Spend 10 minutes trawling through fancams on YouTube or reading pretty much anything K-pop related, and chances are you’ll come face to face with shippers: fans convinced that their oppas or unnis are romantically entangled with their one true love, whom is rather conveniently also in their group. It is perhaps understandable that being frustrated with events that they want not taking place, these fans resort to fantasizing about what could happen behind closed doors. ‘But surely’ they wonder, ‘I can’t be the only one certain of Yunho’s relationship with Jaejoong, have you seen those two together?! But where could I find those like-minded?’

Luckily for them, the internet was duly invented (please note: these events may not be linked).

So far, I may have sounded pretty disparaging, but in reality I think fanfiction is a great creative outlet and has produced work of exceptional quality. With millions of stories from anime to WWE wrestling, and from Hollywood blockbusters to newsreaders, fanfiction is one of the most stimulating fan labours, not to mention the most enjoyable to peruse. I think Lev Grossman from TIME sums the concept up rather perfectly:

Fanfiction is what literature might look like if it were reinvented from scratch after a nuclear apocalypse by a band of brilliant pop-culture junkies trapped in a sealed bunker. They don’t do it for money. That’s not what it’s about. The writers write it and put it up online just for the satisfaction. They’re fans, but they’re not silent, couchbound consumers of media. The culture talks to them, and they talk back to the culture in its own language.

However, we must bear in mind that we are dealing with RPS, or Real Person Slash. These are not characters from a book; these are people with their own relationships and feelings. Is it fair to manipulate their lives to suit your pleasure, or does the fact that they are in the public eye make them fair game? I don’t think the authors are in any way trying to actually hurt or embarrass their idols, but internet morals are loose little things, and that is very much evident in fanfiction.
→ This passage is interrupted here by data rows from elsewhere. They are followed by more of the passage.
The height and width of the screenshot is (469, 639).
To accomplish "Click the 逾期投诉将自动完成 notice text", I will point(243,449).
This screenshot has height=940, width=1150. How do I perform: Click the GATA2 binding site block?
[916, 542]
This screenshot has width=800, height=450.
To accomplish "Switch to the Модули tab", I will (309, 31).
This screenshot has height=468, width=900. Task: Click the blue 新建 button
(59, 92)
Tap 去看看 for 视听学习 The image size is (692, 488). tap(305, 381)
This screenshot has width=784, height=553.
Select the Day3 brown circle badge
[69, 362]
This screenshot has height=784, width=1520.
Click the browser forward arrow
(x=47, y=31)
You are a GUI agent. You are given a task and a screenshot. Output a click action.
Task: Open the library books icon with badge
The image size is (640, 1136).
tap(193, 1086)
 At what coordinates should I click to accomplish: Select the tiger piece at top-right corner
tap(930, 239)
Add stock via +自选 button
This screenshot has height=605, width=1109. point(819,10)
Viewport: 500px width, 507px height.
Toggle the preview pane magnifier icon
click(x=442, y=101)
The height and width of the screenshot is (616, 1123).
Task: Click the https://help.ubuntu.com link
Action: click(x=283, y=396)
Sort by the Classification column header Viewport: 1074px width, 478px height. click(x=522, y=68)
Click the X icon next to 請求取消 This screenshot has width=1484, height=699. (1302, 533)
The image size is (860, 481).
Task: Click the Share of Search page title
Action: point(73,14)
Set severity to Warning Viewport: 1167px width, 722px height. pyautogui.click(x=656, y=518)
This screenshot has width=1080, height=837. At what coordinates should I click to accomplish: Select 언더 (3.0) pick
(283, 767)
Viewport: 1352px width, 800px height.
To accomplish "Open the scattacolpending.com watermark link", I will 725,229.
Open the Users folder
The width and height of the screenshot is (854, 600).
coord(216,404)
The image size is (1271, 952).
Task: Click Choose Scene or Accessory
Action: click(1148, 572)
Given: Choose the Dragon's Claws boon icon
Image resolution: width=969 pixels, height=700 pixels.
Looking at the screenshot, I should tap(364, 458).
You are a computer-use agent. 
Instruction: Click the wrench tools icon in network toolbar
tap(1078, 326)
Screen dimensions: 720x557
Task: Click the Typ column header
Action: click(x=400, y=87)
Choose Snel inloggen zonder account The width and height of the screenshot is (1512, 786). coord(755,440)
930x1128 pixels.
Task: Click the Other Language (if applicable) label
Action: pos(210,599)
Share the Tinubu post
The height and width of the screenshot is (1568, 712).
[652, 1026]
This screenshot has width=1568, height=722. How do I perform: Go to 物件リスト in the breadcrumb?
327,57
Let’s start with what I just called it, slash. Slash (or femmeslash for females, but that is far rarer) is putting the idols in a homosexual relationship with each other, an extension of the OTP (One True Pairing, an article on which Patricia wrote a little while ago). This alone would probably cause most of them a certain amount of embarrassment, given the nature of Korean society, but that’s not what I want to talk about. It’s the content of some of these stories. Some, as I have said, are excellent: fluid, epic and perfectly in character with the persona we see. Others slightly less so, and unfortunately bad grammar and spelling is rife.

But others take good taste beyond the realms of acceptable and write about bestiality, rape, pedophilia, murder and all manner of things with glee. This is far more common than I expected it would be, and leads to the questions of whether these fans just using famous faces as a springboard for their own fantasies. Are these writings harmless, or are they encouraging such things in much the same way Marquis de Sade or The Book of O did?

Personally, I think having to deal with this is another pitfall of the internet, but avoidable. It’s hardly fair to dictate what people have a right to read. Would I read an AU (Alternate Universe) story about Yoseob and Doojoon having a bakery and generally being happy and not stressed out? Yes, on a quiet weekend I might, much like I would watch Antique Bakery (that’s a bonus film recommendation, let it never be said that I don’t love you). Would I read about the same idols beating each other to death in a SAW-style plot? No I certainly would not, no more so than I would watch the films. Yet far more people have watched SAW than Antique Bakery, so perhaps I’m the anomaly in refusing to read about such things.

All in all, I don’t believe idols should be forced into pretending they are sleeping with their band members, but I am aware many people believe they are, and I’ve nothing against that belief fueling creativity. When done well, fanfiction is a joyous thing, and if it must be taken with a side helping of badly written porn and torture, then so be it.